Características principales
Sabor y textura: Tienen un sabor distintivo que es una combinación de dulce y salado, con un agradable toque mantecoso. El proceso de tostado les da una textura crujiente.
Ingredientes: Generalmente, la lista de ingredientes es muy simple: castañas de cajú, sal y a veces un poco de aceite (como aceite de girasol) para el tostado.
Forma y calidad: Se caracterizan por su forma curva y su color dorado-cremoso. La calidad puede variar según el tamaño y la uniformidad de las piezas.
Versatilidad culinaria: Aunque son un snack delicioso por sí solas, también pueden usarse en una variedad de recetas. Combinan bien con otros frutos secos en una picada, se añaden a ensaladas para dar un toque crocante o se incorporan en preparaciones de pasta y postres.
Las castañas de cajú son una fuente de energía concentrada y rica en nutrientes.

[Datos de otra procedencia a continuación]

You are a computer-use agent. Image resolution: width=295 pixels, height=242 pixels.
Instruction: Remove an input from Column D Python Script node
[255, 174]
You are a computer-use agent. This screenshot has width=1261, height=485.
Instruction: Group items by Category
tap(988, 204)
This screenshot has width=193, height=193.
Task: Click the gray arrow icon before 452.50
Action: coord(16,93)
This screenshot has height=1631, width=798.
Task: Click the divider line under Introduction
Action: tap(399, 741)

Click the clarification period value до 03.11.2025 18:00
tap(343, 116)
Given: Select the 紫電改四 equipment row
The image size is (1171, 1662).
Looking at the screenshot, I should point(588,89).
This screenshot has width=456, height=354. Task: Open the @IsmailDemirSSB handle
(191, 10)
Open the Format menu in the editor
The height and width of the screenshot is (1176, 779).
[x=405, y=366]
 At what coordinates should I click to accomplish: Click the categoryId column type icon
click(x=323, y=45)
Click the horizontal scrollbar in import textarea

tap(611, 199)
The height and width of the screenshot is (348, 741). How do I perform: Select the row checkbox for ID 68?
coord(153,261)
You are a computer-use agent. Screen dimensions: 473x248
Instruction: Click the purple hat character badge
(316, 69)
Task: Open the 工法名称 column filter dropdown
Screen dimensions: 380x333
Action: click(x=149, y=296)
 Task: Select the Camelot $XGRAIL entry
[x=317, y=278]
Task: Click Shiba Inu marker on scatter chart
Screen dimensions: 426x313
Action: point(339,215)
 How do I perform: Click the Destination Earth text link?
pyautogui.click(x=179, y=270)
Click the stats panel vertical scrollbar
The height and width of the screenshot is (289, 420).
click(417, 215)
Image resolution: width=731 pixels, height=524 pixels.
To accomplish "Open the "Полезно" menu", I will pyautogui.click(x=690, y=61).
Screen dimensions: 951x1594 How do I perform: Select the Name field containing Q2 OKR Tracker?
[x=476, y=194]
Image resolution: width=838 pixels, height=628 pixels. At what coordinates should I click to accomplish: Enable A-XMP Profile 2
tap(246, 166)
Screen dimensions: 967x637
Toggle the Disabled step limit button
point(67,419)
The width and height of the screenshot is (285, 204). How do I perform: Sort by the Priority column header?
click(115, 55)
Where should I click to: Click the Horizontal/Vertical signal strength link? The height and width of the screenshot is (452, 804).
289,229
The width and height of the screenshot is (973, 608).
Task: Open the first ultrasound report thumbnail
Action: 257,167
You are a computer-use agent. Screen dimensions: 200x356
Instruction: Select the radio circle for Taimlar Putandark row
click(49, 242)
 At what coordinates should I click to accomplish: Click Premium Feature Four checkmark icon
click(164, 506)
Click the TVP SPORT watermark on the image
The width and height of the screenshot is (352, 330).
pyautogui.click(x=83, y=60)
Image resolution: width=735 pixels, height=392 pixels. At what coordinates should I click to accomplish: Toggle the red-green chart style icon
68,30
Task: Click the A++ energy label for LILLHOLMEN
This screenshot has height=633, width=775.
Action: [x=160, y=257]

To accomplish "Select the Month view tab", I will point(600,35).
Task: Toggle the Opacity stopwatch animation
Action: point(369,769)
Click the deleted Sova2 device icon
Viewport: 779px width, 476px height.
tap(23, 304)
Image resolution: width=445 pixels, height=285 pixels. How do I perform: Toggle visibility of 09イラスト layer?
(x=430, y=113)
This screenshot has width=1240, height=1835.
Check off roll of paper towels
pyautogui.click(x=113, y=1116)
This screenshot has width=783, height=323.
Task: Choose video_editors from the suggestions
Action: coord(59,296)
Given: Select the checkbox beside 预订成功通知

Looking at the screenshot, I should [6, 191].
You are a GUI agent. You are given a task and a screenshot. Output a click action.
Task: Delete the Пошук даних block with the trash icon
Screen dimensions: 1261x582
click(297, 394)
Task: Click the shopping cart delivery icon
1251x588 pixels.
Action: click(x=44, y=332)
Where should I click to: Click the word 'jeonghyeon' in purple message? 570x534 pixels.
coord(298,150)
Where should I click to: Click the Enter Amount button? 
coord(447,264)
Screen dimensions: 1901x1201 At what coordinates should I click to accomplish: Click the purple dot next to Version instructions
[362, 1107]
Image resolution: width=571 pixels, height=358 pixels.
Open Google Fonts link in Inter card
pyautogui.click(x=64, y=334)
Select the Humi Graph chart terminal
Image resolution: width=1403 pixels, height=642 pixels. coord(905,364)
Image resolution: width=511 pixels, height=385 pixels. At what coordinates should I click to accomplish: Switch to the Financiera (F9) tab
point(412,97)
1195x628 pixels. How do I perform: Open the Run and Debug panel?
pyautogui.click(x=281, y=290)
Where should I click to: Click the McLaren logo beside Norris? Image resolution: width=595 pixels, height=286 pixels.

Alto valor energético: Son ricas en calorías, lo que las hace una excelente fuente de energía.
Grasas saludables: Contienen grasas monoinsaturadas y omega-3, que contribuyen a una buena salud cardiovascular.
Minerales y vitaminas: Aportan minerales esenciales como magnesio, cobre, zinc y hierro, además de vitaminas del complejo B, que son importantes para el sistema nervioso y la producción de energía.
Antioxidantes: Ofrecen propiedades antioxidantes que combaten los radicales libres.
Proteínas: Son una buena fuente de proteínas de origen vegetal.
Sin gluten: Muchas marcas ofrecen versiones sin TACC (Trigo, Avena, Cebada y Centeno), aptas para celíacos.
Consideraciones al consumirlas
Contenido de sodio: Debido a la sal, las castañas de cajú saladas tienen un contenido de sodio más elevado que las versiones sin sal. Se recomienda un consumo moderado, especialmente si se controla la ingesta de sodio.
Porciones: Como snack, se sugiere consumir porciones pequeñas (alrededor de 30 g) por día, ya que son muy calóricas.
Almacenamiento: Para mantener su frescura y textura crujiente, se deben guardar en un lugar fresco y seco.